- REQUIREMENT:
Count the lines below containing "computer"; state the number only.

- Collected data:
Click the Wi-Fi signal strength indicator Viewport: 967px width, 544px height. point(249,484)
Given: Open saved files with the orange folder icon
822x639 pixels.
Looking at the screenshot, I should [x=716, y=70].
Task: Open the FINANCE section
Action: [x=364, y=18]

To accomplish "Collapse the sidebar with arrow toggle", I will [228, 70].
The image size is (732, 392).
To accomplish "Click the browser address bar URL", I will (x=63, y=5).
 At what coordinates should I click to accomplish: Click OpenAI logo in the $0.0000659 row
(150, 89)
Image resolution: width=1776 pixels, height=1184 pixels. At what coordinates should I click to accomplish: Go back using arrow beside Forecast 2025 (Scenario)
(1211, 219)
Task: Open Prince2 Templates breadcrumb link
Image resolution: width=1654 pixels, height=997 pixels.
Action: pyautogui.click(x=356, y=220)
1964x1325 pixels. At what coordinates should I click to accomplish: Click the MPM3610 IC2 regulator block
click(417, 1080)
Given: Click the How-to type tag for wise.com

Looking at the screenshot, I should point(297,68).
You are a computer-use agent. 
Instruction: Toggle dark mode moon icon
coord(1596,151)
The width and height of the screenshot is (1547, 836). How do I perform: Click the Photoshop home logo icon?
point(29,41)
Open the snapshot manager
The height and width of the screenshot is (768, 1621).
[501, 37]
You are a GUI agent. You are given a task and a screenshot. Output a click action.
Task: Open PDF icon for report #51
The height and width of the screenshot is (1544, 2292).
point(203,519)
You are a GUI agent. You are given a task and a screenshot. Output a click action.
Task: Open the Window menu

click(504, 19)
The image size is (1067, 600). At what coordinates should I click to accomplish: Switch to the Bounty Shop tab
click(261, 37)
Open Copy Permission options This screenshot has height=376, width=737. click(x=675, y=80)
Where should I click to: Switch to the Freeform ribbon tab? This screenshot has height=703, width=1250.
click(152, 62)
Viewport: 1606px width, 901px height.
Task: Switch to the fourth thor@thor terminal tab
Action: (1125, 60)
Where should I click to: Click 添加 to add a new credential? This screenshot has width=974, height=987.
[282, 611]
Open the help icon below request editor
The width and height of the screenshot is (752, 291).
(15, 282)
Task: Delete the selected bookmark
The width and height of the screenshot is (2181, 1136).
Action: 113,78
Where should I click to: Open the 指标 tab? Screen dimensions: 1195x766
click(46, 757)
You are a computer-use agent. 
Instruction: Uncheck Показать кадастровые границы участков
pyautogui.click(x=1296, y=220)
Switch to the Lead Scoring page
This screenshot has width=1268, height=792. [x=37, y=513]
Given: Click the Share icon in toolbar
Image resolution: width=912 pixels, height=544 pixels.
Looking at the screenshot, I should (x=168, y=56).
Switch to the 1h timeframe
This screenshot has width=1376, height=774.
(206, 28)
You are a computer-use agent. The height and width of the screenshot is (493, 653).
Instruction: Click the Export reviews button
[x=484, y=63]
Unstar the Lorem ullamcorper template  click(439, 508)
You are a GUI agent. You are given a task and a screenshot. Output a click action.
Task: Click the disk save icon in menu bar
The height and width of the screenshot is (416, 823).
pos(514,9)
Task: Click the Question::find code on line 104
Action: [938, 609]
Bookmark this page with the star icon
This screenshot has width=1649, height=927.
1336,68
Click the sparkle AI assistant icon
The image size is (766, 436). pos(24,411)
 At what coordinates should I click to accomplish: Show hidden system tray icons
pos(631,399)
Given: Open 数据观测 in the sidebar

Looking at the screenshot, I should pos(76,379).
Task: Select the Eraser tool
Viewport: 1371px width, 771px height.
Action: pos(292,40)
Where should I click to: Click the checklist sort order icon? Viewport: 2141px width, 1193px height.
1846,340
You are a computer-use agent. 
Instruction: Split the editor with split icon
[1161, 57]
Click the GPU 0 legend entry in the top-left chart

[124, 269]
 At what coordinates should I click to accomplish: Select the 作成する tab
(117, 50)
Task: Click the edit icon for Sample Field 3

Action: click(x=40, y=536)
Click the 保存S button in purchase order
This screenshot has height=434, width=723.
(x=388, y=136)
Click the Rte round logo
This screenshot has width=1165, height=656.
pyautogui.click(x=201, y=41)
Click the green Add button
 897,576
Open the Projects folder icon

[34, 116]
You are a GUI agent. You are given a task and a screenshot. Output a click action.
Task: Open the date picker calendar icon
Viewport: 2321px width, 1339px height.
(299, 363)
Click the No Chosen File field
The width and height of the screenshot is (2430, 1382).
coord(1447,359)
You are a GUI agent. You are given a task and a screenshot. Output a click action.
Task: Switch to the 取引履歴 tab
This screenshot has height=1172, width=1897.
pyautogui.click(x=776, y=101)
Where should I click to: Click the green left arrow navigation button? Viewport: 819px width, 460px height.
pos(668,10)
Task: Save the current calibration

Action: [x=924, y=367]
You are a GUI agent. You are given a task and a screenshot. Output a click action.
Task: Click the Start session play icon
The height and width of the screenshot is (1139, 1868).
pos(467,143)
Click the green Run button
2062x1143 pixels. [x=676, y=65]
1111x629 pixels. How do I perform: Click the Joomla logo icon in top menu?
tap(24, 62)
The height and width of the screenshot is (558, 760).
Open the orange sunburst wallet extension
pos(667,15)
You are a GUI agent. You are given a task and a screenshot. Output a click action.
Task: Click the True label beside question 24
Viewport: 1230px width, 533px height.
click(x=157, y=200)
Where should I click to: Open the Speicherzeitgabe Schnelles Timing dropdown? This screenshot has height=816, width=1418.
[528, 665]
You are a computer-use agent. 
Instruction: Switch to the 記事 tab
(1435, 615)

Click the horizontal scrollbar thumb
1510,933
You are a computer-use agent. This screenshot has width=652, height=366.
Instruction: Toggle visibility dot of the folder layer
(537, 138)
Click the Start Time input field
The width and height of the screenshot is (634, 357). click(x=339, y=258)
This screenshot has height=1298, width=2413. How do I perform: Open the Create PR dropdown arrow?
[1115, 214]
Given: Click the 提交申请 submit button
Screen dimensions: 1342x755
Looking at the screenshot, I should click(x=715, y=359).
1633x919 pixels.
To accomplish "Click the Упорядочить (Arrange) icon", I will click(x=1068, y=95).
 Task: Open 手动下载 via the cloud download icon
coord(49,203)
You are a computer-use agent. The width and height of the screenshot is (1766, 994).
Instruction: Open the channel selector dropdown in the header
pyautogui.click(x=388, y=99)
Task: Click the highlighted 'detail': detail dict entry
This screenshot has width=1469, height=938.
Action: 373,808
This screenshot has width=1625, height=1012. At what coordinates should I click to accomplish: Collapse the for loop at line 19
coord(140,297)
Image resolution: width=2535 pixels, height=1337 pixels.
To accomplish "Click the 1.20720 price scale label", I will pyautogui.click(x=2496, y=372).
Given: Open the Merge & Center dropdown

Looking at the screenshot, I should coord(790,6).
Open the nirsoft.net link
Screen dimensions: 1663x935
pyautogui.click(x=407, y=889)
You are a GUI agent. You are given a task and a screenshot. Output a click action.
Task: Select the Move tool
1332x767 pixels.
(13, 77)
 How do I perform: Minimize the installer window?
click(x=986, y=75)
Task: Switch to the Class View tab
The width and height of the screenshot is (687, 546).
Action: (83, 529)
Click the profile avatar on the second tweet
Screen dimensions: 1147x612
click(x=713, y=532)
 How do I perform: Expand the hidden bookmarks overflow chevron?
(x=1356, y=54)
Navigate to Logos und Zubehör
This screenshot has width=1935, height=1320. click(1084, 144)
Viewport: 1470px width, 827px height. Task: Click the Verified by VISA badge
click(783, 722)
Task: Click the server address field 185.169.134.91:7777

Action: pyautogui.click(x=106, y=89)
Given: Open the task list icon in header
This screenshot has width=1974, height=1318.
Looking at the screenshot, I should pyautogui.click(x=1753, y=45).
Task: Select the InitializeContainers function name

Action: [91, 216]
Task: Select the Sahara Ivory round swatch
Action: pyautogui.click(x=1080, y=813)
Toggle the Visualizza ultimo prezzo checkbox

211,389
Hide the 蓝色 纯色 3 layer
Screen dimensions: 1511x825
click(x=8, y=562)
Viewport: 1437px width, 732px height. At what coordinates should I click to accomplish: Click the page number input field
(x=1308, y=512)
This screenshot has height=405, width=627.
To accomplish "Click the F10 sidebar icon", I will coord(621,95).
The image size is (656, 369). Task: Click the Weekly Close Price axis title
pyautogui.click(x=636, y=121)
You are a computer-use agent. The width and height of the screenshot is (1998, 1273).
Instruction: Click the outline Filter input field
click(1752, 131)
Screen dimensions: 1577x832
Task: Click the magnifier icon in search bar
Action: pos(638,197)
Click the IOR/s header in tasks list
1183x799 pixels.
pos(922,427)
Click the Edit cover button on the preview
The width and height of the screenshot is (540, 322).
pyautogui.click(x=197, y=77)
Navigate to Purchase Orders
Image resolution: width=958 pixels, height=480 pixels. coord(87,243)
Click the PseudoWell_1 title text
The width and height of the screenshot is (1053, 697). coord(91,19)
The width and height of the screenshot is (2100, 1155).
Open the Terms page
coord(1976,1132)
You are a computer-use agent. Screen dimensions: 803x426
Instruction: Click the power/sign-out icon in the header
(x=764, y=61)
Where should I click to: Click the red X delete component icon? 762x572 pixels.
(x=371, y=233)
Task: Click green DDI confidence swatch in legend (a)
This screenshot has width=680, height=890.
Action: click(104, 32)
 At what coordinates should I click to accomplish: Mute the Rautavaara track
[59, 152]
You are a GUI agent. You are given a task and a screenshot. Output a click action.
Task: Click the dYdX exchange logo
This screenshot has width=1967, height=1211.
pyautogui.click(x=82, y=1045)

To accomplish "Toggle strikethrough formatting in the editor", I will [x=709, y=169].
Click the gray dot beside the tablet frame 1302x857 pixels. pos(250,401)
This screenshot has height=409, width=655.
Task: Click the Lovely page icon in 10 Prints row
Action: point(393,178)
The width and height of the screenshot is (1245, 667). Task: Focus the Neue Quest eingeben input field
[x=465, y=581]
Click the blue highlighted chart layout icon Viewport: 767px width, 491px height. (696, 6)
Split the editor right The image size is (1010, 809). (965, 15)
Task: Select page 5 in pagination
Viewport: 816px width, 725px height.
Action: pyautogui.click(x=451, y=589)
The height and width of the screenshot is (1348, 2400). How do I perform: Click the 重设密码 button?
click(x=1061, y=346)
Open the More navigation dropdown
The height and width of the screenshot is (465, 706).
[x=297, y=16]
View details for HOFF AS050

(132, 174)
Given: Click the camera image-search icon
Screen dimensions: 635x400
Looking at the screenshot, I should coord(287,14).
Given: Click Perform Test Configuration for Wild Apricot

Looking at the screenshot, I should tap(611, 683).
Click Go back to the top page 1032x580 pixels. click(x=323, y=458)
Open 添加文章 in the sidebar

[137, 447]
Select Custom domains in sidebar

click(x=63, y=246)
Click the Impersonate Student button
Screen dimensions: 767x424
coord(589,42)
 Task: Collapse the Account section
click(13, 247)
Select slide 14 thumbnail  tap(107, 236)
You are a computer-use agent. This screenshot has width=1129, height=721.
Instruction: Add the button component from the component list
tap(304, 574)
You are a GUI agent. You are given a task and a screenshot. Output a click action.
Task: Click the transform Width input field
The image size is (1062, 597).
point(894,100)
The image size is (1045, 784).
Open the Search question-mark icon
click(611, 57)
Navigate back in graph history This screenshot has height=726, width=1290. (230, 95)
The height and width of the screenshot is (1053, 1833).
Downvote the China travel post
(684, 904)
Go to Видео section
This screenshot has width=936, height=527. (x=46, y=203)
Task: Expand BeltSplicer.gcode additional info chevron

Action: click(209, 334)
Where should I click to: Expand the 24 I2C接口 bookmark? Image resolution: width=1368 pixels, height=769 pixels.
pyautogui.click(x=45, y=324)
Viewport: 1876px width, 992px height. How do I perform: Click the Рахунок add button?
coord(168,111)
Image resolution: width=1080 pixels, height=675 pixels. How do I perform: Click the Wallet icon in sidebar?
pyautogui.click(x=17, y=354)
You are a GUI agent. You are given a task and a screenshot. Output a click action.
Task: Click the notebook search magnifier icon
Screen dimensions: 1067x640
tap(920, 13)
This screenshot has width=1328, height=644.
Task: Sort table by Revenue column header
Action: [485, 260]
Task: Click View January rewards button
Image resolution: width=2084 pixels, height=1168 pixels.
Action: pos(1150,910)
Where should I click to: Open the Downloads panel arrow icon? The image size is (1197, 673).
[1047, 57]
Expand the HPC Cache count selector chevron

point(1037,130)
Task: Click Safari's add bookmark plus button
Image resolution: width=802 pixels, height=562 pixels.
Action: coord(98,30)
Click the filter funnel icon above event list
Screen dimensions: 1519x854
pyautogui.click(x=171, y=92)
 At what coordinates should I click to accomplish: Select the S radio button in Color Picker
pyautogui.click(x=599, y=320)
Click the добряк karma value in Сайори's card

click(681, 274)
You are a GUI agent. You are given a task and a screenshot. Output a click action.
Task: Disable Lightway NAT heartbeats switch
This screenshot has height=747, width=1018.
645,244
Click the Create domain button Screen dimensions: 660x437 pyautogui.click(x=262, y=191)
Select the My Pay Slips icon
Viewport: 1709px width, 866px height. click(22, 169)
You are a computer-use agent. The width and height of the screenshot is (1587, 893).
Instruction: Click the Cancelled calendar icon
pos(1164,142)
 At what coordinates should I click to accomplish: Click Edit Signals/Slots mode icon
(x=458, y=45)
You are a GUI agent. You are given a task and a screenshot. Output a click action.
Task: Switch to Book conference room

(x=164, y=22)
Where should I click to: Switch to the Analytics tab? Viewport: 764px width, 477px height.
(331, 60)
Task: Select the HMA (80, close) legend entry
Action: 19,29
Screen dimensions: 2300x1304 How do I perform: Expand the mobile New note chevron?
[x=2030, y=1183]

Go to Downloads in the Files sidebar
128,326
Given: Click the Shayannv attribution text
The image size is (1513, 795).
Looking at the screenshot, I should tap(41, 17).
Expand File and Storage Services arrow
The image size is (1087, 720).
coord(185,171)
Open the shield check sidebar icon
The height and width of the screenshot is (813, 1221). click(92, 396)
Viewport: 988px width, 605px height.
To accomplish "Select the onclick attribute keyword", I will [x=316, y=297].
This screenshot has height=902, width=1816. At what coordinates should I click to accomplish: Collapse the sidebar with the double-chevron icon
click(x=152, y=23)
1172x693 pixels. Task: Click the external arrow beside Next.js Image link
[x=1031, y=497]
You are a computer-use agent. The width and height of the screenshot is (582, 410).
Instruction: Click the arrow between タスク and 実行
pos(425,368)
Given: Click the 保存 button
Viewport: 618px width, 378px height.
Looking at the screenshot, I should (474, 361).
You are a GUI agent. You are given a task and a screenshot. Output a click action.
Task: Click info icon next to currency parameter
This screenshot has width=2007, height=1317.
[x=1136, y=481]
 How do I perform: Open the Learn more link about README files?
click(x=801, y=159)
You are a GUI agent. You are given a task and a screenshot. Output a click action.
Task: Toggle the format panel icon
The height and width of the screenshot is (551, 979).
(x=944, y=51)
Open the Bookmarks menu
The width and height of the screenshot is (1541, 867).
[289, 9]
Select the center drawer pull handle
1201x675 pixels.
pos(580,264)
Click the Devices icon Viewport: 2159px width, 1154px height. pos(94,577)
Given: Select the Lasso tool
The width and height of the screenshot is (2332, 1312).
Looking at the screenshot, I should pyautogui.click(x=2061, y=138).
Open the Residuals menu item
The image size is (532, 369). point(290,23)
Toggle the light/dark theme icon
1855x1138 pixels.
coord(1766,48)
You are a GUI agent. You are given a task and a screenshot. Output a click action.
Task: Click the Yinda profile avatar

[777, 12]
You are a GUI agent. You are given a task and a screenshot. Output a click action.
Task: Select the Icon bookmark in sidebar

- SOLUTION TO THE PROBLEM:
12